Poor Little Bloticelli (below) portrays Willard Metcalf’s 15-year-old student, Lois Wilcox, who had come to Old Lyme to study with him and with Frank DuMond. Hard at work in her no-nonsense painting outfit, she offers an interesting contrast to the fashionable lady of leisure portrayed by Alonzo Kimball on a panel nearby.

WILLARD LEROY METCALF (1858–1925), "POOR LITTLE BLOTICELLI," 1907. OIL ON WOOD PANEL. FLORENCE GRISWOLD MUSEUM, GIFT OF THE ARTIST

Metcalf may actually have thought well of Wilcox, for he painted her as a young woman who faced her canvas with confidence.

Perhaps he chose to do little more than hint at her features because he wanted to depict a type of woman artist rather than a particular woman. Noteworthy here are Metcalf’s treatment of light and shade, the many color tones, and the animated brushwork that together convey a sense of the energy this artist is putting into her work. Note the bits of orange color that seem to be dripping off the young lady’s brush or canvas like a sign of her zeal.

As a mere student she was not allowed to stay in the house, but it would surely not have surprised her. Women were studying art in large numbers in the late 19th century, but professional artists generally regarded all art students and amateurs as annoying “blots.” Women students were especially troublesome because there were suddenly so many of them and because it was assumed their “careers” would end when they married. Many male art teachers had no qualms about charging women more than men and teaching them less. Lois Wilcox, however, already knew about artists and art colonies. She had grown up in Tryon, North Carolina, where an art colony had developed in the 1890s. She was an active member.

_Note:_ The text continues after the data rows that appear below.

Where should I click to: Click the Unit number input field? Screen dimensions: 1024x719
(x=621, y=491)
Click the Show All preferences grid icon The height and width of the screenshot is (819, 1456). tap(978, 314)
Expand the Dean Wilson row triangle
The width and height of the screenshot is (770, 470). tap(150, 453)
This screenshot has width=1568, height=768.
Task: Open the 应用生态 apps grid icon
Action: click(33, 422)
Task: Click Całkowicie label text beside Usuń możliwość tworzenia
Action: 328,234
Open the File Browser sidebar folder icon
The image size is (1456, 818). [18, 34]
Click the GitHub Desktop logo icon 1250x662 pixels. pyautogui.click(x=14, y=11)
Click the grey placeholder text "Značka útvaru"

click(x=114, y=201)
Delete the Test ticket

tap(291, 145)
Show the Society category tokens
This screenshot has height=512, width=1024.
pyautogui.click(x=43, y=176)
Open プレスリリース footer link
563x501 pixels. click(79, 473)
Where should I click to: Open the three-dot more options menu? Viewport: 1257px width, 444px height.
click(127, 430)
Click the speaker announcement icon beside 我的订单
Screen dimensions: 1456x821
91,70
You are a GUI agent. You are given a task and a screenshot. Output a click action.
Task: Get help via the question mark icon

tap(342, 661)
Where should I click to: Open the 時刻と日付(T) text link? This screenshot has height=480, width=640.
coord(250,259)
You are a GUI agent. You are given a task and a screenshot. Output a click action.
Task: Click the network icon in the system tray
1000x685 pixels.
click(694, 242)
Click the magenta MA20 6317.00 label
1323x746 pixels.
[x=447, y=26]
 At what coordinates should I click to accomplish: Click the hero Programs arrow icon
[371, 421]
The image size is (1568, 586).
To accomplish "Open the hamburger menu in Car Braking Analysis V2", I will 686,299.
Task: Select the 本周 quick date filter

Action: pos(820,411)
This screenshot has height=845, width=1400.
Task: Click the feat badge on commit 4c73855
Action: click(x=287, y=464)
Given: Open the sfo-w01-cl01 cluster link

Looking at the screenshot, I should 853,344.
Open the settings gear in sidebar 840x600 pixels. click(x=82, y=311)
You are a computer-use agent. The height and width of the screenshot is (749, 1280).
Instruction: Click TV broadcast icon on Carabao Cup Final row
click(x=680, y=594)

Lois Wilcox went on to have an active career, juggling roles as a painter, lithographer, cartoonist, craftsperson, teacher, and writer. She continued her studies at the Boston Museum School with Philip Hale and studied privately with Charles Hawthorne. In 1913 she had a solo exhibition at the Detroit Institute of Arts. In the 1920s she exhibited at the Whitney Museum of American Art and studied with Galemberti and Venturini-Papari in Italy. (There she probably saw Sandro Botticelli’s – the source for the pun Bloticelli – famous Venus, painted in about 1485.) She also participated in many national exhibitions of lithography, including Fifty Prints of the Year in 1939. From 1933 to 1946 she taught drawing and painting at Sweetbriar College in Virginia. She also excelled at bridge, acting, singing, playing piano, and public speaking. Not bad for a blot.

“The artists had long considered her one of the most objectionable ‘Blots’ among the numerous would-be-landscapists that came to Old [Lyme] every summer. A ‘Blot’ was the term used by professional artists to designate a female art student, the word being derived from the fact that the female art student is usually such a slovenly creature that she forms but a blot upon the landscape,” wrote artist and author Arthur Heming in the unpublished novel The Lions in the Lady’s Den, c. 1920s.